One of the terms of the lease agreement is the exercise of hunting and gathering rights for domestic, ceremonial and religious purposes to be permitted. The Aboriginal ownership amendments allow for Aboriginal owners and any Aboriginal person with the consent of the owners to hunt and gather on those lands which have been returned to Aboriginal ownership. However, this will only be able to occur when these rights are exercised in accordance with (i) the provisions of the NPW Act; (ii) the Plan of Management for the area; and (iii) with the agreement of the Aboriginal traditional owners and the Board of Management for the area.

This means that animals or plants listed on schedules 12 and 13 of the NPW Act as threatened species, or an animal or plant which is deemed to be protected by the Plan of Management for the park or reserve, cannot be hunted or collected by anyone.

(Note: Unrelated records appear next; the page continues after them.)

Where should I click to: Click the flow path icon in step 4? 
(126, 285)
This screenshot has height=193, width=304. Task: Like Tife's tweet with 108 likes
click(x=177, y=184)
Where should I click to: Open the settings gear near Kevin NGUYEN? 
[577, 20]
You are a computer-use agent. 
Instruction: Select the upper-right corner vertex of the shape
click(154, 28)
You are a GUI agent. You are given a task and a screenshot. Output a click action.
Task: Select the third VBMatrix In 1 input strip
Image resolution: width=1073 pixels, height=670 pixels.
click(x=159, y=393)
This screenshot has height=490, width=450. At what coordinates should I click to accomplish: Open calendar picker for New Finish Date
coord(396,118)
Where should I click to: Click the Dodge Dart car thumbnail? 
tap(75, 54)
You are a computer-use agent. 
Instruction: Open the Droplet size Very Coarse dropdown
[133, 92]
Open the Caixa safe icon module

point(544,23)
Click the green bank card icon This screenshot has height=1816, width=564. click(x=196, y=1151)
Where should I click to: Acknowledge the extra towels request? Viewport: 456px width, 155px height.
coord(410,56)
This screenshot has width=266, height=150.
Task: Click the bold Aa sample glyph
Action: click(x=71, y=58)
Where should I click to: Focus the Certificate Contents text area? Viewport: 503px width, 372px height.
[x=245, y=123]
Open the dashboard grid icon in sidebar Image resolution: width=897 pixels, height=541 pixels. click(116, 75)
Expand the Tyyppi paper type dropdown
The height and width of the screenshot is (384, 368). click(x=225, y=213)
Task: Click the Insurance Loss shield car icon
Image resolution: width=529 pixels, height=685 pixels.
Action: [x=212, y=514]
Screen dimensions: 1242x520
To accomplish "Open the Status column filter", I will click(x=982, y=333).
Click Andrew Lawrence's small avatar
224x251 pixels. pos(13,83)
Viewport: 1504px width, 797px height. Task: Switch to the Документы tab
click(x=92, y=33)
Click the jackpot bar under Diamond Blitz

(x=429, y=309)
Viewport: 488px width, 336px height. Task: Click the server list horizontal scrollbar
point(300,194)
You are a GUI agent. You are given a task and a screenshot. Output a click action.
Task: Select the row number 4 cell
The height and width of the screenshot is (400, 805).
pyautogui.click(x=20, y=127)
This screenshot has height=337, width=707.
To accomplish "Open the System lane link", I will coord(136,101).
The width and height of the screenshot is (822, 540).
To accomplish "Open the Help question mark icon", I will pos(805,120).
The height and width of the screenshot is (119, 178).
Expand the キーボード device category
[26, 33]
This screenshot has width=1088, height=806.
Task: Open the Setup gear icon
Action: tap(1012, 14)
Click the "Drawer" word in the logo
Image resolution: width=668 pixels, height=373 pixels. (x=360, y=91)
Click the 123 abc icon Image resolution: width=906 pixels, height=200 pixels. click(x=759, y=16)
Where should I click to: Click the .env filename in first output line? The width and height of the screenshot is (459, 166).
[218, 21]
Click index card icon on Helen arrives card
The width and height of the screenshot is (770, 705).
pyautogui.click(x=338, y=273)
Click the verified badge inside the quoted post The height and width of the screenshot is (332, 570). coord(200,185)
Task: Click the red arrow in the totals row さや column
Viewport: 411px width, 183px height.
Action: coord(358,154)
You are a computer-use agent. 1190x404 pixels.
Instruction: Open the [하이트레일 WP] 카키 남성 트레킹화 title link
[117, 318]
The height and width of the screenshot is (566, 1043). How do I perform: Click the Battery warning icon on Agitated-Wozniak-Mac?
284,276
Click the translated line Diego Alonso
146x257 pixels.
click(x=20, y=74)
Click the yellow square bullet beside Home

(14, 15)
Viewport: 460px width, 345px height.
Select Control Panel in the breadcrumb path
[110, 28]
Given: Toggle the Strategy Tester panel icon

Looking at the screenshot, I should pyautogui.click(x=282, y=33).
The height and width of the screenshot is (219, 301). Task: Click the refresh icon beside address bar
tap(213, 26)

Some of the other important conditions of the lease agreement include:

  1. that the lands cannot be sold or mortgaged;
  2. land title is transferred to the Aboriginal Land Council on behalf of the traditional owners;
  3. public right of access, use and enjoyment is guaranteed, subject only to the provisions of the Plan of Management;
  4. the lease agreement with National Parks and Wildlife Service is valid for 30 years with renewal, periodic reviews and replacement provisions;
  5. the parties to the lease agreement must meet at least once every 5 years to discuss whether any conditions of the lease should be altered, whether the Management Plan should be reviewed; and whether any amendments to the Act are necessary.
Finally, the Aboriginal ownership amendments allows the Director-General to transfer the ownership of "relics" (which under the NPW Act, are the property of the Crown) to the Aboriginal owners who are entitled and willing to accept possession of them, in accordance with Aboriginal tradition. Aboriginal owners to whom the "relics" are returned are entitled to deal with them in accordance with Aboriginal tradition.

Conclusion

These are obviously just some of the key provisions of what is a detailed Act. There are many aspects which time does not allow me outline for you today, but I would welcome any questions you have in relation to the Act, and Aboriginal ownership of national parks generally.

Whilst the legislation is a step towards the recognition of the tragedies and sufferings of Aboriginal peoples in NSW, it can only be described as a minimalist response to our dispossession in cultural, territorial, land and personal terms.

The revelations in relation to the Stolen Generations Report are a tragic symbol of the broader racist policies that have dominated relations between Aboriginal and non-Aboriginal Australians, and continue to have a ripple-down effect on current generations. However, legislation such as this is only the first step in the right direction. The reality remains that the legislation does not in any way, address the fundamental issues which continue to result in the subjugation of Aboriginal peoples. I must stress that it is a compromised, political outcome.

Before closing, I would also like to thank the Nature Conservation Council for inviting me, on behalf of the NSW Aboriginal Land Council, to present this paper to you today.

I hope this is the beginning of on-going and productive dialogue between NSW environment organisations and the State Land Council. Thank you.